This site is intended for health professionals only


GPs ‘mistakenly given online access to pensions data belonging to colleagues’


pensions data


Exclusive Some GPs found they were mistakenly given access to other people’s ‘sensitive’ pensions information after logging into their own account on PCSE’s new online portal, Pulse has learned.

GP Survival chair Dr John Hughes told Pulse that the organisation heard from ‘three or four’ GPs last week who were stunned to find they could access the pensions information of colleagues after signing into their own PCSE pensions accounts.

When the GPs look at their accounts, the system ‘would bring up a list of lots of other people, plus their pension numbers’, which together with their names, ‘could be used to then go and access someone else’s complete pension payment details’, he said.

This is the latest issue with the new pay and pensions portal, after it emerged earlier in the week that around 1,000 GP practices have not received their QOF payments this month, alongside a host of other problems.

Dr Hughes said: ‘This is a very serious breach of confidentiality. I would say it further damages trust in the system, but I don’t think anybody has any trust in PCSE and the system at all at the moment.’

PCSE said the pay portal is designed to allow GP principals to see the pensions data of other GPs within their practice.

It also said that it could not find any record of complaints from GPs about the issue. 

However, Hampshire GP and information governance lead Dr Neil Bhatia told Pulse that his colleague – a salaried GP – reported to him that her account was allowing her access to the pensions data of other practice staff. He also said that he himself then reported the issue to PCSE.

He said: ‘One of my GPs noticed this. She logged in and was immediately able to access, had she chosen to, the records of every other GP in the surgery. There were screens and screens of GPs. This is very sensitive information – people’s earnings – all sorts of information. 

‘I rang PCSE and reported it. They said it’s just a one off – that she has just been given the wrong type of access. But I think this has happened elsewhere.’

He said PCSE would need to report this as a data breach to the Information Commissioner’s Office (ICO), if it hasn’t already. 

He added: ‘The good thing is, the people who have been given unauthorised access are not the type of people who are deliberately going to click on a person’s record and look at it.’

PCSE launched a new online GP Pensions and Payments service on 1 June, which lets GPs manage their pensions accounts digitally, including viewing statements and submitting information such as end-of-year certificates and self-assessment forms.

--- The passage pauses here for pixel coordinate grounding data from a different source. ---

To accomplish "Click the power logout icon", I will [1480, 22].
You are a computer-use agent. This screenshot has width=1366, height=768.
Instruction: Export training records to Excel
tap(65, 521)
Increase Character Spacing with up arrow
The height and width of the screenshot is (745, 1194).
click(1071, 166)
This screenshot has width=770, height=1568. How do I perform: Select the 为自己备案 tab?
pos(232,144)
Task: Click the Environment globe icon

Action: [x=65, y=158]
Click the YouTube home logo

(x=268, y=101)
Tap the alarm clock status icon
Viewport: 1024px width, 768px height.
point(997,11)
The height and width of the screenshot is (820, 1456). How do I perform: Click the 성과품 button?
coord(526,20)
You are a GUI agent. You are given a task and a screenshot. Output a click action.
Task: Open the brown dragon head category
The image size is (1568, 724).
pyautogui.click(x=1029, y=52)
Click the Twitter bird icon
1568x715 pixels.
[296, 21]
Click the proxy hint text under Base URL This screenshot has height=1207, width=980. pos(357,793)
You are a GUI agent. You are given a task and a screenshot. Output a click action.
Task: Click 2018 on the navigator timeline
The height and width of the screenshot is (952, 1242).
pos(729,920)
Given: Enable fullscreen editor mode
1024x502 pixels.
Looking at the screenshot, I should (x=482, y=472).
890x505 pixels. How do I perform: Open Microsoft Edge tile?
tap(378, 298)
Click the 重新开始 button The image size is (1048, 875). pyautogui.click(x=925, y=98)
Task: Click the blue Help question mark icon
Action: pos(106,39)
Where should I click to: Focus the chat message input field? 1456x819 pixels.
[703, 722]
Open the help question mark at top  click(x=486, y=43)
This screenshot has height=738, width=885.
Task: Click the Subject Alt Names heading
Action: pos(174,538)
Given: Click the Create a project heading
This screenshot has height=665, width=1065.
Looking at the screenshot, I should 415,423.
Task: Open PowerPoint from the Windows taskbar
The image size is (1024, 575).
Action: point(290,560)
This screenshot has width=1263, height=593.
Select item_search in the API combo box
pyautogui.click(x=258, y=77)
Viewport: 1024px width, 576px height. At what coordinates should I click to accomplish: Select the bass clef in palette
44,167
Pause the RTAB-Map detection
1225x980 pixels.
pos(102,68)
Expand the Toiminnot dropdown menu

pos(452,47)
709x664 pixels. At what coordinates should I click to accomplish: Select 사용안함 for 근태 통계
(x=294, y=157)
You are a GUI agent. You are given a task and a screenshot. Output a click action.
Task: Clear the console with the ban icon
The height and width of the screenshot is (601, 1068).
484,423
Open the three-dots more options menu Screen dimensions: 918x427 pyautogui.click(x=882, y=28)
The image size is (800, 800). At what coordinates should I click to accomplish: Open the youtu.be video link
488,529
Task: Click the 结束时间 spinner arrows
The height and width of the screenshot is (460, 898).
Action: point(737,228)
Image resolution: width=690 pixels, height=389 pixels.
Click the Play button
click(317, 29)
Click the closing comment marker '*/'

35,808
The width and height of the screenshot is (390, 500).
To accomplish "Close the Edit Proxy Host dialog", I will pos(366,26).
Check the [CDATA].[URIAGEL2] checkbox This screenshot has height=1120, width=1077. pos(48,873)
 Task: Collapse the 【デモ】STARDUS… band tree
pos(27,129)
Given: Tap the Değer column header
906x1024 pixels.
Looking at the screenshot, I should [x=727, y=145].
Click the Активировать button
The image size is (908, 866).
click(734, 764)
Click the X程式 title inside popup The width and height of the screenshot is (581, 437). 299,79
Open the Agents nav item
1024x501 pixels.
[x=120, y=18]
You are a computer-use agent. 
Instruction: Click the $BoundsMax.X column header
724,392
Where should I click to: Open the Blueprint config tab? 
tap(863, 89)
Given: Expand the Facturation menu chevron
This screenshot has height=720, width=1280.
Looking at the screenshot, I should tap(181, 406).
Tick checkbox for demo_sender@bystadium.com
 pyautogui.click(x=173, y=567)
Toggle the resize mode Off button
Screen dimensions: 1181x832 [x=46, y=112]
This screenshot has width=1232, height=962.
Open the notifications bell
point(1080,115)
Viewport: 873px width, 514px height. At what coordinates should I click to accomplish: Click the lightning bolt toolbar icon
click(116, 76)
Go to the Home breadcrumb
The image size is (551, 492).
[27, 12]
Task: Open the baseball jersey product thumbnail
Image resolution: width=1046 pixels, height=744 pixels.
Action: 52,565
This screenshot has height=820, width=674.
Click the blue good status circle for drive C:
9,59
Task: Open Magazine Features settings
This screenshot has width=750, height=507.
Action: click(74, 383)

A BMA spokesperson said: ‘It’s vital that the new system is fully secure and compliant with data protection legislation, and that only relevant staff with appropriate permissions are able to access employees’ pension details when necessary. 

‘We would welcome assurances from PCSE and NHSEI that this is the case, but if there are instances where it is not we would urge any GPs or practices to contact the BMA with details.’

Pulse has approached PCSE for comment.

Earlier this month, PCSE had to reassure GPs who were left confused after the new online pensions portal allocated everyone roles as partner, salaried and locum GPs ahead of launch.

The GP pay and pensions system had been due to launch in October, but was delayed due to issues with its performance

READERS' COMMENTS [6]

Turn out The Lights 24 June, 2021 10:24 am

Isnt this a data breach,hope its been reported.

Lucy Marchand 24 June, 2021 11:02 am

Given that I’ve never even been able to access my OWN pension data without ringing them and have no online access as their system permanently refuses to acknowledge my existence, I find this quite impressive!!

Not on your nelly 24 June, 2021 12:46 pm

Seriously how incompetent do Crapita need to get before they’re stripped of their contract? If I ran my practice this badly I’d have lost my GMS contract long ago.

Dylan Summers 24 June, 2021 2:35 pm

@Lucy Marhand

Ha ha ha. That’s my experience too.

We need to find out who these GPs are who have access and ask them to tell us our data.

David Church 24 June, 2021 9:47 pm

Yes, please, whoever it was, could you lool up my accoutn please, as , although I can access ESR (sometimes – I am 31% non compliant with mandatory training for efficiency) whenever I try to get a TRS statement the website always (still) pops up that no data is available and I cannot have one.
🙁

Dave Haddock 30 June, 2021 8:16 am

Cannot access my own information, perhaps I should ask a colleague?
Crapita are and akways have been unfit for purpose but are still making £millions.